Exercise description
Reproduce every line of the data, exactly and without its pictures.

Material for the task

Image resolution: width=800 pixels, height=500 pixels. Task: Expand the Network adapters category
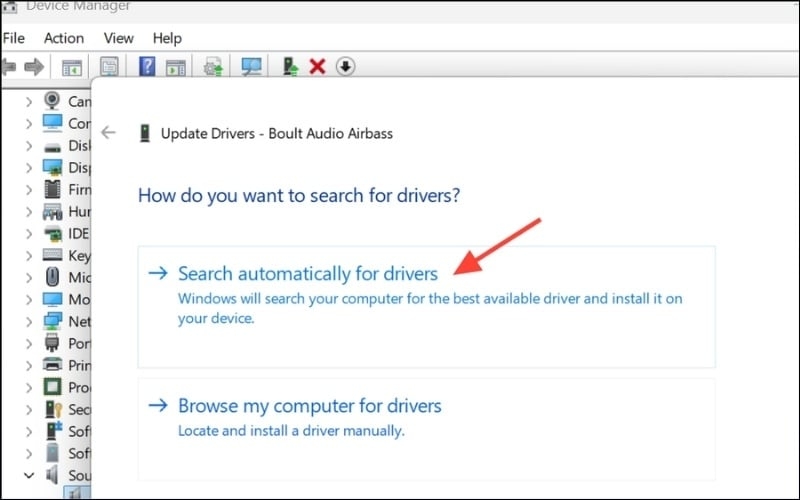(x=27, y=322)
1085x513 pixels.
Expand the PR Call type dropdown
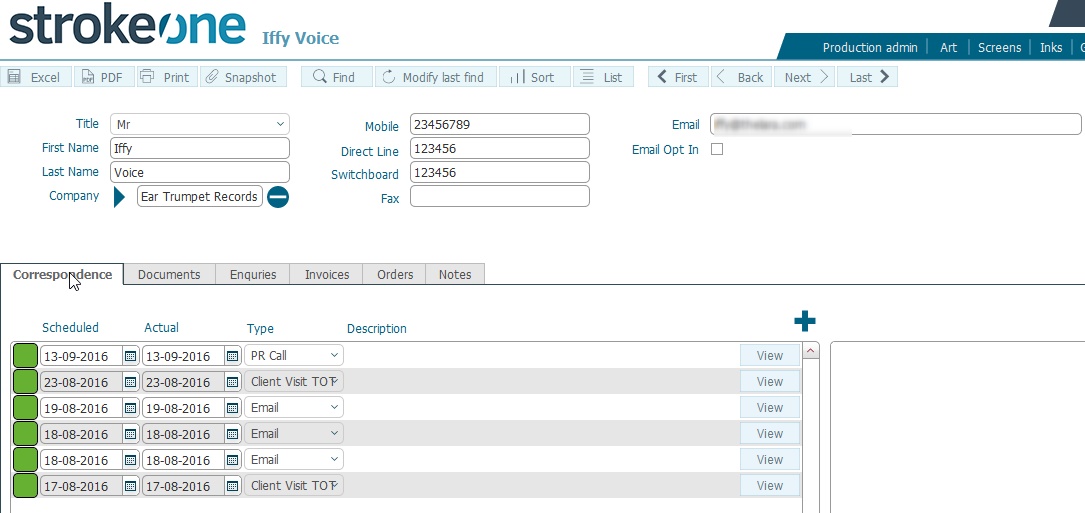click(333, 356)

Output for this task
Image resolution: width=800 pixels, height=500 pixels. Task: Expand the Network adapters category
(x=27, y=322)
1085x513 pixels.
Expand the PR Call type dropdown
click(333, 356)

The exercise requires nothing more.